Value-added comes to NYC next year. If the intrepid UFT leadership can't come to an agreement on a junk science system with Mayor Bloomberg and his minions, reformy John King will get to impose one on us. Will it be awful? Or will it be even worse than awful? Well, with Common Core coming down the pike and the expectation of 30% lower grades, it could even be worse than that.
Now of course teachers receiving bad ratings for no good reason could sue in NY too. However, given that the union negotiated this piece of crap system, don't count on them joining in on the lawsuit. What are they going to say? That they signed off on a bad law and now they feel bad about it?

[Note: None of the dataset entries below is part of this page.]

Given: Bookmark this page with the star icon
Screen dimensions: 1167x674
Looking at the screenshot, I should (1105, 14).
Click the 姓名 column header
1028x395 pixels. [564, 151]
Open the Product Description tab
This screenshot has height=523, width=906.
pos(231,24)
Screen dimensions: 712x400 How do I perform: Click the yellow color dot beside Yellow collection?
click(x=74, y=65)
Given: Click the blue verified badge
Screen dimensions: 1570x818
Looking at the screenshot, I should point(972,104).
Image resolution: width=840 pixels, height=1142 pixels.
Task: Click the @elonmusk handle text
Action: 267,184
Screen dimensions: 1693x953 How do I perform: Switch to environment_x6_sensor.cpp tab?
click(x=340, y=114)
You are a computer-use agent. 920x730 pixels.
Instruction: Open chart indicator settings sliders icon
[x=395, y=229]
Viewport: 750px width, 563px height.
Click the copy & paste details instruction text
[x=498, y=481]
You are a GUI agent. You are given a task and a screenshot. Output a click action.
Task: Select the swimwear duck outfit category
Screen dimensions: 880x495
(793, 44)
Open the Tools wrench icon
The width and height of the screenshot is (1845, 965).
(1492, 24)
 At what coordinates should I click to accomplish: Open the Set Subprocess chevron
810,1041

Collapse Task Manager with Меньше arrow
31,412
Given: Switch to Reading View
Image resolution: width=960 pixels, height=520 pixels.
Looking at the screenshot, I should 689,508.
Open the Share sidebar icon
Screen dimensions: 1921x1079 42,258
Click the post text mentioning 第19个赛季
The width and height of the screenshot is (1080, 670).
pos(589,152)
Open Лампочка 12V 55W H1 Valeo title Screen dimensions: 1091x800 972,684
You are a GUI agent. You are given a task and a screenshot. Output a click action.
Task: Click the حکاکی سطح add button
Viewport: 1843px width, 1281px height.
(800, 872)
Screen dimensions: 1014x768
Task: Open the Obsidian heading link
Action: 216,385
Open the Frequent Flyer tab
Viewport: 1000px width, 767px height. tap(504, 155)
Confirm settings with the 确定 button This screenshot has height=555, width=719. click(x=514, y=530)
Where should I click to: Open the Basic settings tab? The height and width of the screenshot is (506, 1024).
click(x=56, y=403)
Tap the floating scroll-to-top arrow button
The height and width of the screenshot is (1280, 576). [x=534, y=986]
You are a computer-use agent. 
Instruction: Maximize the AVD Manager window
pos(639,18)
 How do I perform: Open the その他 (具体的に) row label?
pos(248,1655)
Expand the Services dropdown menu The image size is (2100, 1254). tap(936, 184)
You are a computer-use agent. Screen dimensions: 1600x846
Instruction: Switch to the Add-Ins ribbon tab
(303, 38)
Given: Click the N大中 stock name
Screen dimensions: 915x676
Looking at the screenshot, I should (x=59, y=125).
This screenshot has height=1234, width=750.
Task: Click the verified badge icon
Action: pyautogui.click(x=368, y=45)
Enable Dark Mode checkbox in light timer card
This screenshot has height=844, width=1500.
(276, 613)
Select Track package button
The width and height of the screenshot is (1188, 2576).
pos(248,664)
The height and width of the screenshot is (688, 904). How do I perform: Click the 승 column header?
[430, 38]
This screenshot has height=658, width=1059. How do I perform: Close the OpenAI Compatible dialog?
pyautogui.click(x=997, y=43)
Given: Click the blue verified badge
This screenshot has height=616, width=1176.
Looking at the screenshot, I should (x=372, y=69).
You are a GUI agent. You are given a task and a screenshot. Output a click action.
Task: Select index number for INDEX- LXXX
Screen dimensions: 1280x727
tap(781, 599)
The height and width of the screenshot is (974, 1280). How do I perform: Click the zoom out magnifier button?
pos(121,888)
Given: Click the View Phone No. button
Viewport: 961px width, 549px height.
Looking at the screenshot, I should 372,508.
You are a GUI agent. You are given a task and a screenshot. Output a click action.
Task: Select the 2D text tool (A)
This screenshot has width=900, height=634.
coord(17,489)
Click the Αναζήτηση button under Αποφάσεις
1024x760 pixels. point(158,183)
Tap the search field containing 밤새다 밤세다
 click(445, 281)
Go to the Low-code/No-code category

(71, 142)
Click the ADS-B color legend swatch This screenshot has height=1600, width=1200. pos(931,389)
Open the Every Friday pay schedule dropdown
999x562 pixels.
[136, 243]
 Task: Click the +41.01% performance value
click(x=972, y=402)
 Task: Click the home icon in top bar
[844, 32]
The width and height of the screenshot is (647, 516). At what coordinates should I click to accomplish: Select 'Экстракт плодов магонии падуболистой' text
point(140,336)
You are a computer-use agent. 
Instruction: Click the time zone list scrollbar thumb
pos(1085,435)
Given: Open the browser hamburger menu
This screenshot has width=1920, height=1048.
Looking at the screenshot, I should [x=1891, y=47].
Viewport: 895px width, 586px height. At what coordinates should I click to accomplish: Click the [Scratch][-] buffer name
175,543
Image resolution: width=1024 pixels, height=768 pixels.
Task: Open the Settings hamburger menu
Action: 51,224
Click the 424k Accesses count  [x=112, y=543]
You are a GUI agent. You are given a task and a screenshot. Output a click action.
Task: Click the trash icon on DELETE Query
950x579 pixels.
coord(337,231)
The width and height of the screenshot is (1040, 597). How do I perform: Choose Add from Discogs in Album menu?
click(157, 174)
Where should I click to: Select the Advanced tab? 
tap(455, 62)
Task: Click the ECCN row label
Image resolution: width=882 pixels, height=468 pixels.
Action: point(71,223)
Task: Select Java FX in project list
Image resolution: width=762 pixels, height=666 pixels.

It's hard not to wonder whether we'd be better off if we'd just have let the state impose whatever crap it wanted to on us. What would have happened? Would it be 50% crap instead of 40? At least we wouldn't have a trail of union reps singing the praises of the system. When you're suing to get your unjust bad rating overturned, how will it look when multiple UFT sources are cited calling the junk science a fair system?
We can certainly argue that the union kept the percentage of crap down to 40, and that other states have 50% crap. Therefore, you will be subject to 10% less crap than some state that likes crap even more than we do. Of course, it's evident to just about anyone with a job that the amount of crap on which we should be judged is optimally zero.
Today's question--how can the union support teachers suing over a system said union had a hand in creating?